## EXERCISE DESCRIPTION:
Rewrite the review from "Less notable as" to "next year’s anthologies.", putting "collections" in place of "anthologies".

SELECTED TEXT Block Start

When has Sherlock Holmes changed so much that he’s no longer Sherlock Holmes? In this aptly titled collection, 13 new adventures of Holmes and Watson, more or less, push the envelope far beyond Baker Street.
Not surprisingly, fantasy mavens Ventrella and Maberry (who alone published Kill Switch, 2016, etc.) have one and a half eyes out for outlandish, often futuristic incarnations of Holmes, and so do their contributors. Jody Lynn Nye’s Holmes is a doglike alien “a bit addicted to shag”—carpet, that is. Jim Avelli posits a dystopian world in which Holmes is arrested for shooting his ex-wife, Irene Adler. Martin Rose presents a robotic Holmes, a failure as a medical surgeon, who gets a new lease on nonlife as a nosy detective. Editor Maberry’s reimagining of Holmes as Mother Frey, who investigates miracles for the church, drives perhaps the deepest into fantasy territory. Meanwhile, back in the past, Austin Farmer puts Holmes and Watson to work as violinists in Beethoven’s orchestra. In the present, Gail Z. Markus reinvents Sherlock as Shelley Holmes, a transgender Charleston sleuth who works for store credit at an antiques shop; Hildy Silverman reveals that Holmes and Watson (and Irene and Godfrey Norton) are vampires; Heidi McLaughlin makes Holmes an insecure college coed whose first case leads to her first kiss; Mike Struss imagines Holmes as a particularly annoying reality show host; and Ryk Spoor dramatizes Holmes and Watson’s painful awakening to their status as fictional characters. In the three most successful stories, Beth W. Patterson makes Holmes an unusually reflective parrot, David Gerrold festoons his cyber-Holmes and -Watson with some hilarious acronyms, and Keith R.A. DeCandido scores with a surprisingly faithful update of one of Conan Doyle’s most treasured tales.
Less notable as independent creations than as provocations to think about Holmes and the Sacred Canon in innovative ways bound to lead to next year’s anthologies.

SELECTED TEXT Block End
DATA SECTION Block Start

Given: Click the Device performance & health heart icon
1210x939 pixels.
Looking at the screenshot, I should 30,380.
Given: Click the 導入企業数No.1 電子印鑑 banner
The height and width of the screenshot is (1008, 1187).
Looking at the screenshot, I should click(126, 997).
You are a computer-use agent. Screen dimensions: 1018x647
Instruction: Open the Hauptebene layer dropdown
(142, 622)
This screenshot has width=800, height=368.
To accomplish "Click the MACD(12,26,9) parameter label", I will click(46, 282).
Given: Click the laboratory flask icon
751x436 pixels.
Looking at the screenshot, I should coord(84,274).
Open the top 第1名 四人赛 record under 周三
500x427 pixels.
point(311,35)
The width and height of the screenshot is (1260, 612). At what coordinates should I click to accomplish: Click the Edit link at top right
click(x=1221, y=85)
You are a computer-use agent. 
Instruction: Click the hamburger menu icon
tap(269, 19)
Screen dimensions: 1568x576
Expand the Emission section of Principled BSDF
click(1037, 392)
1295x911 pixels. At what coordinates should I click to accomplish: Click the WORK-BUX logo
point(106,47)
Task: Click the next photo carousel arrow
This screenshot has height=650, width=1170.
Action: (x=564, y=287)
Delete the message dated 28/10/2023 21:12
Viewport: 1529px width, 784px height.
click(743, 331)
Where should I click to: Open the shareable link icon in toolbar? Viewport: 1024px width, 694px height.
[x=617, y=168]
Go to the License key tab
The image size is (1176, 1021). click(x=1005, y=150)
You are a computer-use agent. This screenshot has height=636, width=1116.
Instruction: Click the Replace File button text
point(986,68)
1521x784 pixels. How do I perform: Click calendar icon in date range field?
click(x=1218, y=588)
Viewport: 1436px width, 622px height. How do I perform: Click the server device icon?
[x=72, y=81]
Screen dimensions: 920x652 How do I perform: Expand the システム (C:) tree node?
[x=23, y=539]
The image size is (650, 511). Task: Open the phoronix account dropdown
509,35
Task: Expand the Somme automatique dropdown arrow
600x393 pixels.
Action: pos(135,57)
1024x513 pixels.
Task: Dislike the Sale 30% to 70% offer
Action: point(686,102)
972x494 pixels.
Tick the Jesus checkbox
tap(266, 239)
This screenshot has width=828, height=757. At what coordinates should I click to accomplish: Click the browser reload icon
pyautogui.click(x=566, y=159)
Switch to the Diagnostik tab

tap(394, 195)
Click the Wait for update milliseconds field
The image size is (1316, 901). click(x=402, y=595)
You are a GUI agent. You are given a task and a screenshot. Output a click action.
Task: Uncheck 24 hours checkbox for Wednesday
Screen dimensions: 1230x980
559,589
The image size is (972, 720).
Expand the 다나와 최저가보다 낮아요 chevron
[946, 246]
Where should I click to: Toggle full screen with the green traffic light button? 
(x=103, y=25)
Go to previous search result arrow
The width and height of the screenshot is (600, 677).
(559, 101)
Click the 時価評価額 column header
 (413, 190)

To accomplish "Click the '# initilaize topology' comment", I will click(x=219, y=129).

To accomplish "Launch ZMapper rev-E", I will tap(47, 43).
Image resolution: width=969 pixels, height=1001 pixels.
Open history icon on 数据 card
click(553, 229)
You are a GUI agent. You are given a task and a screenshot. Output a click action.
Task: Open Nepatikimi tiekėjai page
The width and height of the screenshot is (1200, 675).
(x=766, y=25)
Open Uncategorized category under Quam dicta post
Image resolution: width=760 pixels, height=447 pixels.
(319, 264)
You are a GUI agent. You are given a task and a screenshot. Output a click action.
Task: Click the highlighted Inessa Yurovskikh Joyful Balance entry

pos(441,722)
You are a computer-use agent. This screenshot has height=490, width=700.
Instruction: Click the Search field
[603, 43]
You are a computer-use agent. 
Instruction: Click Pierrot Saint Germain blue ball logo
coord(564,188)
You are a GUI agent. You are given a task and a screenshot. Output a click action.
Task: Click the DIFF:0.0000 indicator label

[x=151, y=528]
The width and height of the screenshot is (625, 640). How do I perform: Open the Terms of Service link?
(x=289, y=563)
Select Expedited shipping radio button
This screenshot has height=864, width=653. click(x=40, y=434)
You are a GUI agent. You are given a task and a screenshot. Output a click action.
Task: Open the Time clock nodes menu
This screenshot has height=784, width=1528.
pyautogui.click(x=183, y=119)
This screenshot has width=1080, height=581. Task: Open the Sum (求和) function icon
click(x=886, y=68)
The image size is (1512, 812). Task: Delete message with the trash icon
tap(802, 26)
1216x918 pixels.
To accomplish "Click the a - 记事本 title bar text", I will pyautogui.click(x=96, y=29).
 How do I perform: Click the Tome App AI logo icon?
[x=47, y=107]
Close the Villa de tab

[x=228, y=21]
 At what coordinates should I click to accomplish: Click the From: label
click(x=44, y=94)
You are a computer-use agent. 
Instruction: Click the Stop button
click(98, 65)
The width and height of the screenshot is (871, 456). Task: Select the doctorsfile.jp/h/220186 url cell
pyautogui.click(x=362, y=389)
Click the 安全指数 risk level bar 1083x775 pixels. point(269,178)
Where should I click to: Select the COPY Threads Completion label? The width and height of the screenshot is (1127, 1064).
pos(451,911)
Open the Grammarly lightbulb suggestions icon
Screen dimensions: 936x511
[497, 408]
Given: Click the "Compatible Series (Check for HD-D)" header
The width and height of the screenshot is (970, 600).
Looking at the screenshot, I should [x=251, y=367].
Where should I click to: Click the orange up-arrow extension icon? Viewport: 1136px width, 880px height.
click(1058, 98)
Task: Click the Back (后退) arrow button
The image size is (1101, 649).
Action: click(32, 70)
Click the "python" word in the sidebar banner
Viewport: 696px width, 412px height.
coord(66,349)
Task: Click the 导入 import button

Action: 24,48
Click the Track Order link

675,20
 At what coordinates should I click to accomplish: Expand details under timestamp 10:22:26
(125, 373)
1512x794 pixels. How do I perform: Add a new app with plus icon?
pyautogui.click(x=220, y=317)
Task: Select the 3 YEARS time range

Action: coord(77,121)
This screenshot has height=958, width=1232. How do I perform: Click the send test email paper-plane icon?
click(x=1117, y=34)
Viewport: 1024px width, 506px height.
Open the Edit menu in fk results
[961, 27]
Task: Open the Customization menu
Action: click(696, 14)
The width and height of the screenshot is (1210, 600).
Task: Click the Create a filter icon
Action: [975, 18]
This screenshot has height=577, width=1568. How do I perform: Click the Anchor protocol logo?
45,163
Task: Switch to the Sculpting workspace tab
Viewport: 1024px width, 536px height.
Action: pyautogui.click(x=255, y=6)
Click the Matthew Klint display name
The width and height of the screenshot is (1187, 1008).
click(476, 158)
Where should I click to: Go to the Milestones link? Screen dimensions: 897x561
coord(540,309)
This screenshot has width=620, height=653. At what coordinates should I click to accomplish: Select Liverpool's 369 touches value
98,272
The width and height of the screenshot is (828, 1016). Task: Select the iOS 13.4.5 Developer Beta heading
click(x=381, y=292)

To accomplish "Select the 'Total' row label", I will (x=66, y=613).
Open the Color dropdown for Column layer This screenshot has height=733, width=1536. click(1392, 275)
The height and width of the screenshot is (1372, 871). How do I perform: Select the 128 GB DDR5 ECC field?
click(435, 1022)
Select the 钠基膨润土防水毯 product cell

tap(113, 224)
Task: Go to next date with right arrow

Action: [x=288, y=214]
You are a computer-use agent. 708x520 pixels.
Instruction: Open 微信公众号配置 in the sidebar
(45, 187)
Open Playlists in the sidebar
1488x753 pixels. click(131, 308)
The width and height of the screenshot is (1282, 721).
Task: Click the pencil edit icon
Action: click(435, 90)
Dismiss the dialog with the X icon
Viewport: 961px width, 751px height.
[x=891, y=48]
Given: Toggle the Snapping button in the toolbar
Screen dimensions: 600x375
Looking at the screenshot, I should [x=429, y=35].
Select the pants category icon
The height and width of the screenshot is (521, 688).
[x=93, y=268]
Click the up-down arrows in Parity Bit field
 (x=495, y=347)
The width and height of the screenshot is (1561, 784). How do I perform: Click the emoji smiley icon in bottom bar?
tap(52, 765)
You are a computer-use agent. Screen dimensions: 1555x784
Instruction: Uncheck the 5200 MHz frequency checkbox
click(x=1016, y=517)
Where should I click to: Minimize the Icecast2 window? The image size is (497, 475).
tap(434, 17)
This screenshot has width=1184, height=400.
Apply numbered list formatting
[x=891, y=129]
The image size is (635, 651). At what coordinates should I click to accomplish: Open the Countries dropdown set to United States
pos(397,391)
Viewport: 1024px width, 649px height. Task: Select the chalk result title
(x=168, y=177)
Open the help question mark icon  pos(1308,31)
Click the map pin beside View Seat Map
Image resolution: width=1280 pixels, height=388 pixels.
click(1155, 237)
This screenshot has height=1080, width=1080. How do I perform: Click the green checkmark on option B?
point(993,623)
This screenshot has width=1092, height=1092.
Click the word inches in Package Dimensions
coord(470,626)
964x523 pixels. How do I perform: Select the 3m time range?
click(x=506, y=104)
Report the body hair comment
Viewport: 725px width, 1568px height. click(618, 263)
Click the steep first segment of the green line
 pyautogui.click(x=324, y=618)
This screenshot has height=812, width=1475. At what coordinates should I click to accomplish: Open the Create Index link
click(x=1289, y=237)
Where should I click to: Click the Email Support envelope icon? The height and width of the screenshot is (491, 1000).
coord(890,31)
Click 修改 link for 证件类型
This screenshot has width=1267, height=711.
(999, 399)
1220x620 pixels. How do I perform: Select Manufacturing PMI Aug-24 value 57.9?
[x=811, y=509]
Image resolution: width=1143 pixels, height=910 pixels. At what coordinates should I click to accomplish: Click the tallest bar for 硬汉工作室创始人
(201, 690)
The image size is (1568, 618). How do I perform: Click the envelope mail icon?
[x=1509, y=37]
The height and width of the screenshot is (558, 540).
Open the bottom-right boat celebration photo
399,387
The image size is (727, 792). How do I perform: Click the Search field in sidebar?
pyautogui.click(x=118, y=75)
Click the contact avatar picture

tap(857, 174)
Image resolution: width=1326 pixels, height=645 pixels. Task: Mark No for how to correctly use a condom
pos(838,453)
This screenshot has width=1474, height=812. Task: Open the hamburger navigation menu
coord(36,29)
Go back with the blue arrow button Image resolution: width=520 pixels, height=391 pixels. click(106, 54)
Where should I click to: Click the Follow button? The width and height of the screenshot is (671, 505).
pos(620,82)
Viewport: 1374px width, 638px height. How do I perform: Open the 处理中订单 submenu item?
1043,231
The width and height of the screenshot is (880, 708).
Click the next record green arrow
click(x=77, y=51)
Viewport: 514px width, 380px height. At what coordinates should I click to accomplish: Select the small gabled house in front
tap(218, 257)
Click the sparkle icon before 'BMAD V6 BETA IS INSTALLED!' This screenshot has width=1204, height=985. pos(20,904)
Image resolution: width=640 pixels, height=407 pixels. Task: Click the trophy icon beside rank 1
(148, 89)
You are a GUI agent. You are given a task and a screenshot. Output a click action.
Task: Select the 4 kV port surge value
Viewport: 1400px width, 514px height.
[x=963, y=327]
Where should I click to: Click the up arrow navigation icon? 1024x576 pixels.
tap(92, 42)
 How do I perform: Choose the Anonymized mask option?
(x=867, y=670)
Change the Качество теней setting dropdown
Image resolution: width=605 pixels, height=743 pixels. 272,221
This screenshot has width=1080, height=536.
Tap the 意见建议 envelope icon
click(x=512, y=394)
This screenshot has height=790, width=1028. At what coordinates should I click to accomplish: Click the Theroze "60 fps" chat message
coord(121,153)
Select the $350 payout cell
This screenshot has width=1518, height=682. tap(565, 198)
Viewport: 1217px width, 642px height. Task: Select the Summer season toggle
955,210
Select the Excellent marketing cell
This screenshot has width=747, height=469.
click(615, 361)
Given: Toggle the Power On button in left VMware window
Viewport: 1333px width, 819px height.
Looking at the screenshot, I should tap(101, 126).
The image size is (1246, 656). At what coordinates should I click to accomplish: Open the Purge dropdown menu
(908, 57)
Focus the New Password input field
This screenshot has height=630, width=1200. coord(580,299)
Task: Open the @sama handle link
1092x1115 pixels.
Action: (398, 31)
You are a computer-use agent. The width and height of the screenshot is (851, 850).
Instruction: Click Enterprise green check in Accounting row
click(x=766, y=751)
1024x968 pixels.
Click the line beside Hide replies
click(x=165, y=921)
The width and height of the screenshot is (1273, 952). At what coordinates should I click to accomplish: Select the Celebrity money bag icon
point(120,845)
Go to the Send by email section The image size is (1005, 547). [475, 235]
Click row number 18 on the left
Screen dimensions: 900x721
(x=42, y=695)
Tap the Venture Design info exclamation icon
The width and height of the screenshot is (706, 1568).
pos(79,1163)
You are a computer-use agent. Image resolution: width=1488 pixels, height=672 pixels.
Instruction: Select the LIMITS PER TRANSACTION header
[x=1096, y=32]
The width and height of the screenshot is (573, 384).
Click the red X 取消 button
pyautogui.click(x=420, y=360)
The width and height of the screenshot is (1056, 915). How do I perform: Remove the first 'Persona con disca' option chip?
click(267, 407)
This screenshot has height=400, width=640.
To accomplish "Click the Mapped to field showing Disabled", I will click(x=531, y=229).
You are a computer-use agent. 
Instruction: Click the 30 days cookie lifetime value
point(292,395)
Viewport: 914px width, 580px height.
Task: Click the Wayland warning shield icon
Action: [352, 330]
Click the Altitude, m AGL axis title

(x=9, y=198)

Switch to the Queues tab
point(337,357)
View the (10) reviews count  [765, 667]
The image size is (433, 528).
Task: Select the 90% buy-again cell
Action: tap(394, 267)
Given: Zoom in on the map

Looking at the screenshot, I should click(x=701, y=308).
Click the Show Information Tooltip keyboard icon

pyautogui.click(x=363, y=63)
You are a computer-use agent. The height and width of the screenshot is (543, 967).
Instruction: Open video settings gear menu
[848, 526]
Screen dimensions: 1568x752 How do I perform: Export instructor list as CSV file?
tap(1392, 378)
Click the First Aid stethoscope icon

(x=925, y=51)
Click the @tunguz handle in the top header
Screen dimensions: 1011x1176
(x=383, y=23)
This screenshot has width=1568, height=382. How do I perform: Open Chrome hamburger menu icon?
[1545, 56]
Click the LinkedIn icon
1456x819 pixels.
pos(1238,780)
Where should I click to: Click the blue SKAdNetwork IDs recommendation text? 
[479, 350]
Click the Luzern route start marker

DATA SECTION Block End

## COMPLETED TASK:
Less notable as independent creations than as provocations to think about Holmes and the Sacred Canon in innovative ways bound to lead to next year’s collections.